Gulliver enthused earlier this year that HSBC is still looking at adding 15,000 jobs to the global workforce in fast growing markets as "this is a redesigning of the group, not a shrinkage."
"It's to get ourselves on the front foot," he added in a statement earlier this year.
The European sovereign debt crisis woes and losses, dismal economic and growth data and a stagnant market across the Western hemisphere has undoubtedly meant that banks have had pare back losses in any way they can.
Investment banks have shed over 80,000 jobs in the UK since 2008 and RBS, which is 83 percent owned by the taxpayer and Lloyds, which is 40 percent owned by the state, cut 25,000 and 32,000 jobs respectively during the same period.
Overall European banking figures cuts a similar shape.
Shortly before the alleged rogue trading scandal broke in August 2011, Switzerland's largest bank UBS revealed it would cut 3,500 jobs from its investment bank, while Barclays announced the elimination of 2,000 posts and Credit Suisse announced 2,000 job cuts to follow.
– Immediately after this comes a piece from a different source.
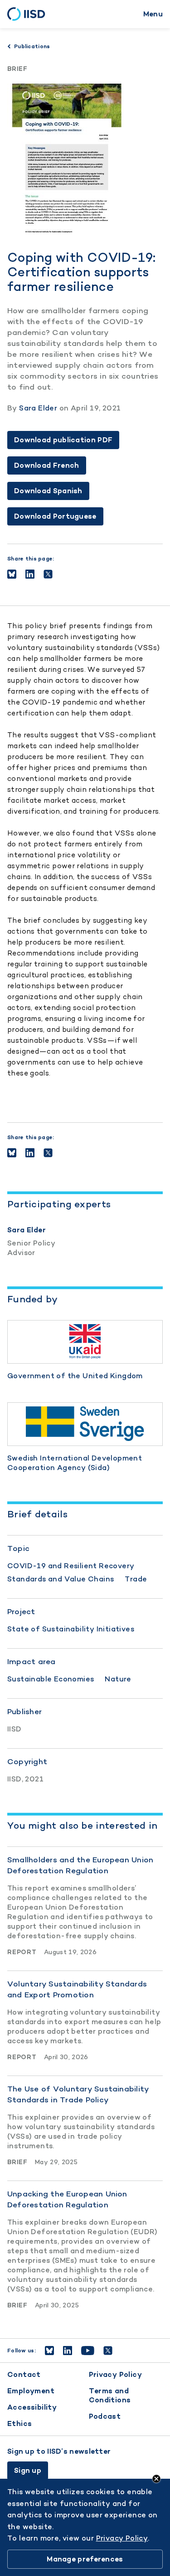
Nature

ING revealed it would axe 2,700 positions following the dire fallout on it Greek debt losses.
However, HSBC has been tipped as the "best out of the bunch" after for fiscal 2011 year for HSBC, pre-tax profit grew 15 percent to $21.87bn from $19.04bn a year ago, although some of this was following the benefit of favorable fair value movements on own debt
The now infamous 30,000 HSBC job cut plan suggests a reactionary movement to market sentiment but in fact, it is actually a good sign of preparation for the undoubtedly high cost of regulation.
Rising cost of regulation
The $3.5bn that HSBC aims to save from cost cutting measures couldn't come at a better time as over the next few years there will be a raft of global regulatory changes and capital requirements that will mean banks need more cash on their balance sheets and a nest egg to pay for all those regulatory changes.
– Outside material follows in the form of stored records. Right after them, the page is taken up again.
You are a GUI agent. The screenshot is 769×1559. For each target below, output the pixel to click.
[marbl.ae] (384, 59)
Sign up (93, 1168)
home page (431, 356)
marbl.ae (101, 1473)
In December 2011, data provider Thomson Reuters revealed that more than 14,000 changes to regulation had been announced around the world by officials in the 12 months ending in November, a 15 percent increase. The research also revealed that, on average, 60 regulatory changes are announced every working day.
Infrastructure changes and capital requirements naturally borne out of substantial overhauls to current legislation will come at a cost. These substantial changes include higher capital requirements from Basel III, the consequence of the Vickers' Report on ring-fencing retail and investment banks, Solvency II, mandatory central counterparty (CCP) clearing for all over-the-counter (OTC) derivatives operations - to name but a few. The Dodd-Frank Act will also mean substantial changes to the banking sector's entire business model.
"It is clear from the above that the industry will continue to bear a heavy burden of both time commitment and cost as it works with policymakers to finalise the regulatory reforms, including addressing the many inconsistencies within and extraterritorial dimensions of national rule-making," said Douglas Flint, HSBC Chairman, in the group's annual report. "We are committed to all necessary constructive dialogue and support to speed the finalisation of these remaining issues."
A benchmark study, 'The cumulative impact on the global economy of changes in the financial regulatory framework', by the Institute of International Finance (IIF), which hails Josef Ackermann as one of its directors, estimated that banks in the leading industrial economies will require $1.3tn worth of additional capital by 2015, in order to meet demands from regulatory changes.
So if banks are to survive the raft of regulatory changes and impending costs to implement them, significant headcount reduction is the first and more logical way to buoy up business in the meantime.